Chelsea Clinton thinks America should elect her mother president because she’s a woman
writes
Benny Huang.
She’s setting the tone for the next
presidential election, making it about gender when it should really be
about issues. Her mother employed very much the same tactic in 2008 when
she tried to make her seemingly inevitable election into a historic
“first” for women.
Her hopes were dashed when a (half) black guy
hijacked the oppression narrative and ran away with the nomination. His
blackness trumped her femininity.
What Clinton was trying to do in 2008 was to demonstrate what a hard
row she had to hoe with all of those sexist men out there trying to
preserve the presidency as a boys’ club. In New Hampshire, a group of
supposed male chauvinists heckled her with shouts of “Iron my shirt!”
Without missing a beat, Clinton retorted, “Ah, the remnants of
sexism—alive and well,” which elicited cheers from the crowd. After the
applause had died down, she added: “As I think has just been abundantly
demonstrated, I am also running to break through the highest and hardest
glass ceiling.”
You go, girl!
How convenient it was to have a few foot soldiers in the #waronwomen
right there in the audience to illustrate her point.
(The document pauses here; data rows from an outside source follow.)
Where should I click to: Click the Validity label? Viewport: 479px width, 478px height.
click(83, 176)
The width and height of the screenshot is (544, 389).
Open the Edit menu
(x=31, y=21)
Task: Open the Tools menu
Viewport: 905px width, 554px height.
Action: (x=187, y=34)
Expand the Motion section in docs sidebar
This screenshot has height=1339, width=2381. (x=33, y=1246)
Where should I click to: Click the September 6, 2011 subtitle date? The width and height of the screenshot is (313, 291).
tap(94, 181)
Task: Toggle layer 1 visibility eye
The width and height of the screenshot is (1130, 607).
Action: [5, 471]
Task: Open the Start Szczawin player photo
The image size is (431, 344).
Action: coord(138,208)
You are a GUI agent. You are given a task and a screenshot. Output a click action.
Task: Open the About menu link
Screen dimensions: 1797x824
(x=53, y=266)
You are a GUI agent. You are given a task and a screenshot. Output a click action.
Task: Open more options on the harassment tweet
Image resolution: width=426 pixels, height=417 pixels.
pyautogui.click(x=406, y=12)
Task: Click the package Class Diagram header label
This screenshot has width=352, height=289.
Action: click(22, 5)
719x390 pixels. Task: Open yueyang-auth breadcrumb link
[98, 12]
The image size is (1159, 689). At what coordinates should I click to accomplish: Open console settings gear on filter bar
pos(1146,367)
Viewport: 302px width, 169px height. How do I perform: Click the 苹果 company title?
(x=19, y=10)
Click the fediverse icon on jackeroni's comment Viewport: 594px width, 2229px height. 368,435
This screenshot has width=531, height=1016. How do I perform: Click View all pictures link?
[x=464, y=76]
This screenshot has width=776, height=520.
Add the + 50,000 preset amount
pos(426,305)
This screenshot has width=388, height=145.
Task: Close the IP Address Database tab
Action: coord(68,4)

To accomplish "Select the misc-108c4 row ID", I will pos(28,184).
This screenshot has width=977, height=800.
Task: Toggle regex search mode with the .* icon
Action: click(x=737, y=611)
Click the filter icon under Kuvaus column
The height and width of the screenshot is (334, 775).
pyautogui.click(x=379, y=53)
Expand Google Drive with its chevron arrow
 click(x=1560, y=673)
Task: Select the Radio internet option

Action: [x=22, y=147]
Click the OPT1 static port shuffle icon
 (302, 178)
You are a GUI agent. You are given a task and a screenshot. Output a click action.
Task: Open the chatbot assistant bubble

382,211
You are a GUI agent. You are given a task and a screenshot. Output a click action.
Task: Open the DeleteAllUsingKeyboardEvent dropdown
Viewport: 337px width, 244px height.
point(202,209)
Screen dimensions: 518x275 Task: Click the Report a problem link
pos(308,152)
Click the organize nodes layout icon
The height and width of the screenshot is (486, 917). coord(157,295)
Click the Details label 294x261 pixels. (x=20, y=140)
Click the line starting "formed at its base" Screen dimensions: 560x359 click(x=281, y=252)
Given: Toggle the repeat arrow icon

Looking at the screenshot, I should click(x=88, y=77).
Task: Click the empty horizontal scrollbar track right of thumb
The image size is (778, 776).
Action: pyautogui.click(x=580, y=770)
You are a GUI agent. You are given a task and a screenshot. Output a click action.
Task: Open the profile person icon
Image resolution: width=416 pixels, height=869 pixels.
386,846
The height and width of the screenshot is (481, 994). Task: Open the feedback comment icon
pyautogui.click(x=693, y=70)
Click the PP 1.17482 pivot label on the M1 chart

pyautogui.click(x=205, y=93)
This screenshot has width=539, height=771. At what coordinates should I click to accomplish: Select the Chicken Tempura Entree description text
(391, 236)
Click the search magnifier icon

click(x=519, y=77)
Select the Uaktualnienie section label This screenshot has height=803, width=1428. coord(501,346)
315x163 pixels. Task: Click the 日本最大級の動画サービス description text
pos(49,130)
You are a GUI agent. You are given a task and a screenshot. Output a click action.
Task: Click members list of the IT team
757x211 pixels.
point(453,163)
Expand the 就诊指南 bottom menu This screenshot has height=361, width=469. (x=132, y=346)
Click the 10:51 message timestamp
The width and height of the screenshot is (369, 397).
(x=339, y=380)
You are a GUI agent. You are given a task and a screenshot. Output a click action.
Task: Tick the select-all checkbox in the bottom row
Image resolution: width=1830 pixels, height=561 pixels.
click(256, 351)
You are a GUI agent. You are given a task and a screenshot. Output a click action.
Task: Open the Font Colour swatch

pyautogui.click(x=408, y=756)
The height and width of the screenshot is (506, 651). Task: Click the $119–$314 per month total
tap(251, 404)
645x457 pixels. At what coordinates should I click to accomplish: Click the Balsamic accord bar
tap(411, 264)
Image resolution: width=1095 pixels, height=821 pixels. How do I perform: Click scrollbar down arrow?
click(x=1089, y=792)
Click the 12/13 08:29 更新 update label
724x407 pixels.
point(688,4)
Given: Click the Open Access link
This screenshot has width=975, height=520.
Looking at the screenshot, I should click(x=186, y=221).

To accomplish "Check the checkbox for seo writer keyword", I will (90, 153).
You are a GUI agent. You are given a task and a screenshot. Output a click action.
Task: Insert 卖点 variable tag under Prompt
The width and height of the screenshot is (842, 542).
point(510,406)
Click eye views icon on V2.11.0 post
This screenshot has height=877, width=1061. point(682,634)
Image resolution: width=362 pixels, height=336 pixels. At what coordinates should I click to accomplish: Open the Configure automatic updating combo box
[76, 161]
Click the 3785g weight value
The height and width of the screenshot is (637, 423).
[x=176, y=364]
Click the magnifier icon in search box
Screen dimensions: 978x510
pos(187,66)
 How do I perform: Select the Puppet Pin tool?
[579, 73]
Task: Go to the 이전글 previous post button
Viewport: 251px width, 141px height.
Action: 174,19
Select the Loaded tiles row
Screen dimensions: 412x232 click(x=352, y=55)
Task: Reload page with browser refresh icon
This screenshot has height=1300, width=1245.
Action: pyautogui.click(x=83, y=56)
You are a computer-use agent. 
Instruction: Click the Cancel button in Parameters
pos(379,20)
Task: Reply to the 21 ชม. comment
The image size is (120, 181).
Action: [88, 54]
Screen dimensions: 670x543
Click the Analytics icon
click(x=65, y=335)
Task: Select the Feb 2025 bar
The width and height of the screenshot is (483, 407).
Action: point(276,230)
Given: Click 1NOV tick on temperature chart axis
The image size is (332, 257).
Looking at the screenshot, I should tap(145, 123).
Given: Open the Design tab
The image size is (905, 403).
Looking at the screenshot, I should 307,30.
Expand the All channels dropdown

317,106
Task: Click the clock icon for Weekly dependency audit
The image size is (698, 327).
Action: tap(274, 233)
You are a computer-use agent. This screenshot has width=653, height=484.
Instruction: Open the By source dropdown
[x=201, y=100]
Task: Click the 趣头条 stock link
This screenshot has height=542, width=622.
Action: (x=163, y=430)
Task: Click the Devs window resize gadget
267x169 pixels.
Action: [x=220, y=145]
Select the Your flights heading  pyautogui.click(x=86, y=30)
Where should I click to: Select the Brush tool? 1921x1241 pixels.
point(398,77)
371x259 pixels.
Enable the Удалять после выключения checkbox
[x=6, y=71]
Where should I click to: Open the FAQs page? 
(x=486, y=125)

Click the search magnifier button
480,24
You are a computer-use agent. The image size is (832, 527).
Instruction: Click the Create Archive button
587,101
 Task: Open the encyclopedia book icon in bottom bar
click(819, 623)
Almost too convenient.
A New York Daily News reporter followed the two hecklers, later
revealed to be Nick Gemelli and Adolfo Gonzalez, to their cars.
Shockingly, Gemelli’s ride sported a “Hillary for President” bumper
sticker, which he was at a loss to explain. The two young men were
actually interns at a Boston radio station and they passed the incident
off as some kind of radio prank.
Gemelli and Gonzalez were obviously plants. The whole thing was
stage-managed to make Hillary Clinton appear to be a feminist warrior
battling heroically against the forces of reactionary sexism.
Which is
what these electoral “firsts” are always about. They are
products manufactured by campaigns and marketed by the news media. If
that sounds kind of redundant it’s because the media and the Democratic
Party are so interwoven that they sometimes appear to be the same thing.
Allow me to explain how electoral “firsts” work. The modus operandi
here is for the media to constantly harp on the fact that their
preferred candidate suffers a handicap because he or she is different,
which naturally requires them to malign America as a very dark place,
full of sexism, racism, this “-ism,” and that “-ism.” Then the media ask
if we’re “ready” for someone who’s a little different to serve in a
particular office.
The implication is that if the media’s preferred candidate is
rejected at the polls then only the residual prejudices of yesteryear
can be blamed. As an added bonus, it also forces the opposing
candidate’s supporters to constantly explain that they aren’t motivated
by bigotry.
I’ve noticed that the media’s concern for “firsts” seems a little
lacking when the “first” is a Republican. Considering the media’s
fixation on race and racism, it’s a little odd that they aren’t more
interested in the one and a half Hispanics now running for
president—Marco Rubio and Ted Cruz. But they’re Republicans, and while I
fully expect the media soon to ask if they’re too brown for the GOP,
they will never portray either of them as racial trailblazers
struggling against bigotry the way Obama was portrayed during his two
presidential campaigns.
Why not? Isn’t our willingness to elect people of various backgrounds
the yardstick by which we measure progress? Oh, that depends.
In 2008, the media asked if America was too racist to elect a black
president but we elected one despite the fact that he couldn’t assemble a
coherent sentence without a teleprompter. So America has been
acquitted, right? Not so fast. In 2012, the media asked if America was
too racist to reelect a black president.
Did they miss 2012’s other potential electoral “first”? We had never
had a Mormon in the White House, and still haven’t. So where was the
pressure campaign to elect a Mormon?
Apples and oranges, some will say, because Mormons haven’t endured
quite the same suffering in this country as blacks. Okay. Of course,
Mormons were never enslaved but they were forcibly driven from a few US
states and it was legal to murder them in Missouri until 1976. But let’s
not lose focus on the more important question—which group faces a
steeper climb to elected office?
… These silly games we play with “firsts”
are really the worst kind of politics. If we want to realize the country
that Chelsea Clinton claims to want—one in which equal opportunity is
the rule—we have to dispense with all of the stupid jockeying for
victimhood. Look at how shameless it’s become—Hillary Clinton actually
perpetrated a hoax against herself to make it appear that she, a
political titan, was actually the lovable underdog, and for no other
reason than because she’s a woman. The proper way to create the equal
opportunity that Chelsea Clinton claims to want is to make elections
about issues rather than race or gender.